* [TÂCHE 1]
D'après le texte sur la mémoire autobiographique, chez les patients Alzheimer, lesquels sont mieux préservés, les souvenirs anciens ou les souvenirs récents ?
* [TÂCHE 2]
Pouvez-vous résumer le texte sur la mémoire autobiographique en deux phrases ?
* [TÂCHE 3]
Poursuivez le texte sur la mémoire autobiographique après sa dernière phrase.

─── TEXTE SOURCE

La mémoire autobiographique
À l’heure actuelle, très peu d’études se sont intéressées aux capacités de mémoire autobiographique des patients Alzheimer [6]. Ces études ont montré que les patients présentent une perte de leurs connaissances autobiographiques portant sur toutes les périodes de leur vie. Cette perte est gradée de façon temporelle, dans le sens où les souvenirs anciens sont mieux préservés que les souvenirs récents. Par ailleurs, Piolino et al. [6] ont administré un questionnaire semi-structuré portant sur toutes les périodes de vie et permettant d’évaluer spécifiquement la récupération de souvenirs autobiographiques de nature soit épisodique (souvenirs qui peuvent être situés dans un contexte spatio-temporel précis) soit sémantique (rappel d’événements génériques, sans récupération du contexte précis). L’analyse qualitative des éléments rapportés a permis de déterminer que les souvenirs autobiographiques préservés chez ces patients sont plus de nature sémantique qu’épisodique.

──────
─── ITEMS FOURNIS

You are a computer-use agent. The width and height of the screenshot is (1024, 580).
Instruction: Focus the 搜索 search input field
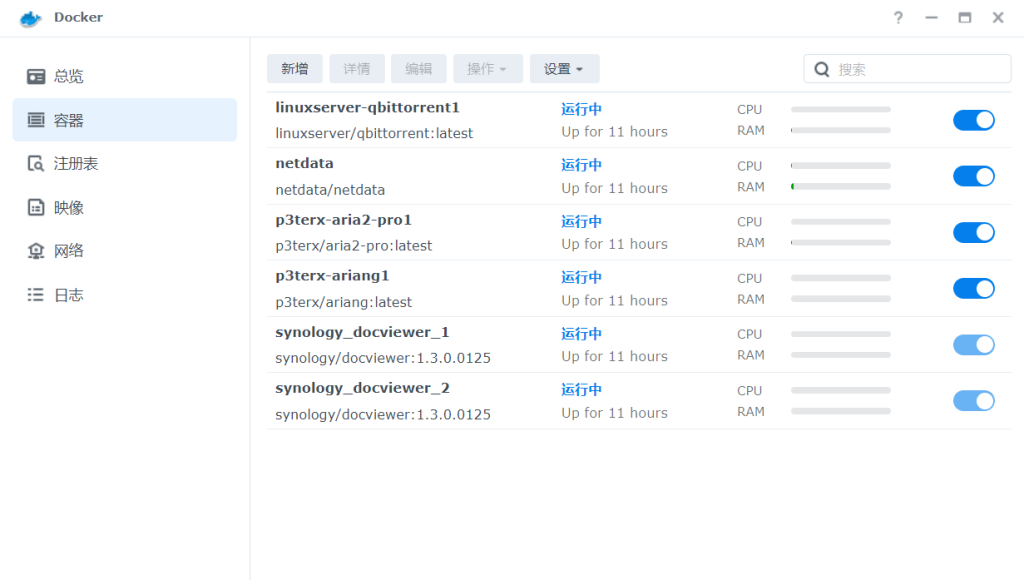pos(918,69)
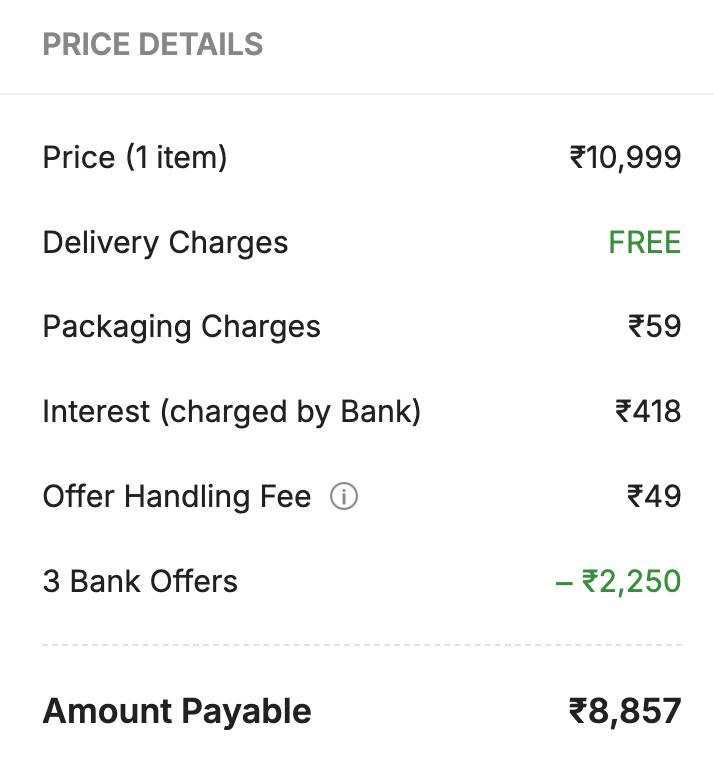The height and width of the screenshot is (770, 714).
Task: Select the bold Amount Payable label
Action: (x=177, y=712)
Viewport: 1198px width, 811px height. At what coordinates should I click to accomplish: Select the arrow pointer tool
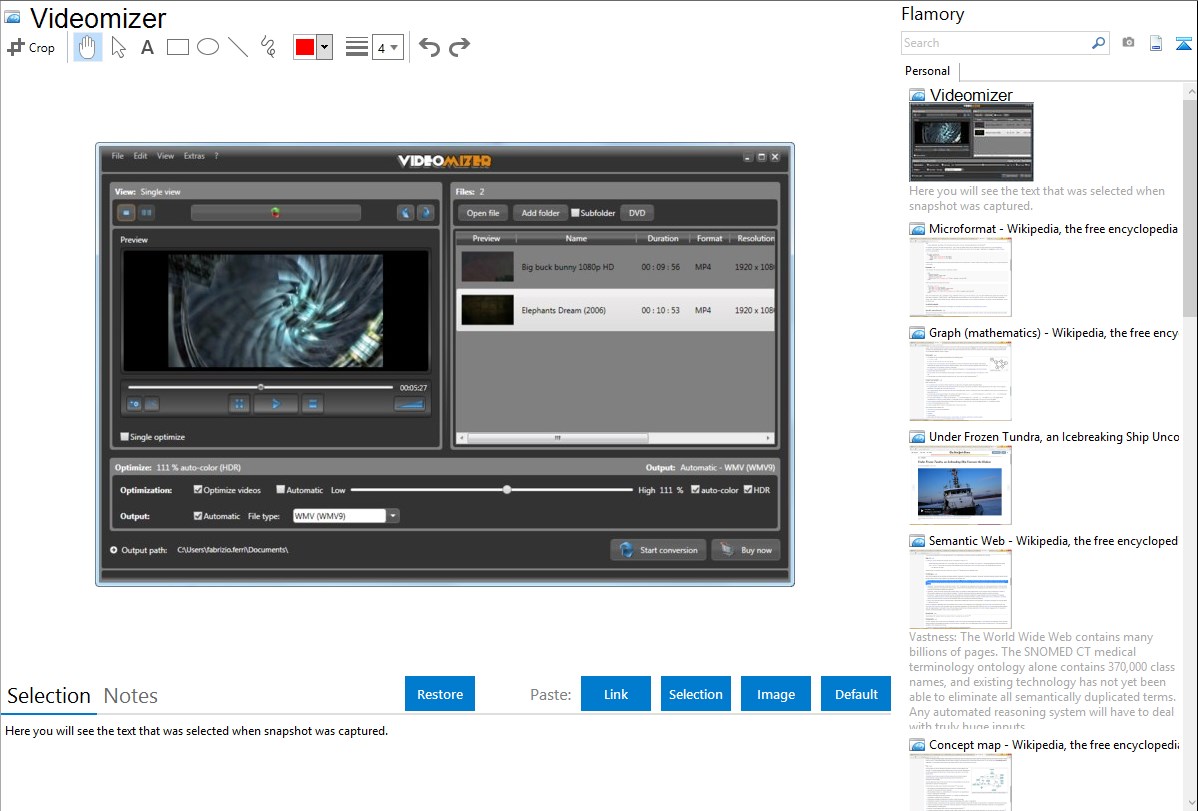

──────

* [RÉPONSE 1]
Les souvenirs anciens sont mieux préservés que les souvenirs récents.

* [RÉPONSE 2]
Les rares études sur la mémoire autobiographique des patients Alzheimer montrent une perte des connaissances autobiographiques sur toutes les périodes de la vie, les souvenirs anciens étant mieux préservés que les récents. Un questionnaire semi-structuré administré par Piolino et al. a révélé que les souvenirs préservés sont plus sémantiques qu'épisodiques.

* [RÉPONSE 3]
La métamémoire
La métamémoire désigne un ensemble de processus cognitifs de haut niveau opérant sur la mémoire, comportant nos croyances quant à notre propre efficacité cognitive, des connaissances générales sur la mémoire, ainsi que des processus de contrôle et d’autorégulation de notre fonctionnement mnésique. Étant donné la prédominance des déficits mnésiques dans la maladie d’Alzheimer, on peut se demander si ces patients sont conscients de leurs difficultés. Les travaux réalisés dans ce domaine indiquent que les patients ne présentent pas un déficit général de métamémoire, mais plutôt des déficits spécifiques [revue complète in 7].
D’autres études utilisant des tâches de feeling of knowing9 (FOK) ont mis en évidence une dissociation des capacités de métamémoire dans la maladie d’Alzheimer selon le caractère sémantique ou épisodique de la tâche. En effet, alors que les patients Alzheimer restent capables de prédire avec précision s’ils pourront identifier le mot correspondant à une définition parmi plusieurs propositions (FOK sémantique), ils ont par contre des difficultés à prédire adéquatement leurs performances de reconnaissance ultérieures dans les tâches de FOK épisodique. Il semble donc que les patients Alzheimer puissent juger de la probabilité qu’une information soit disponible en mémoire sur base d’indices sémantiques (le degré de familiarité de la définition dans le FOK sémantique). Par contre, un déficit de métamémoire est visible lorsque ce jugement nécessite d’avoir accès à des détails associés à l’épisode d’apprentissage de l’item (par exemple, des pensées associées au mot), comme dans le FOK épisodique. Ce déficit pourrait être lié à une difficulté à initier une recherche stratégique en mémoire, et rejoindrait le déficit de mémoire épisodique des patients Alzheimer.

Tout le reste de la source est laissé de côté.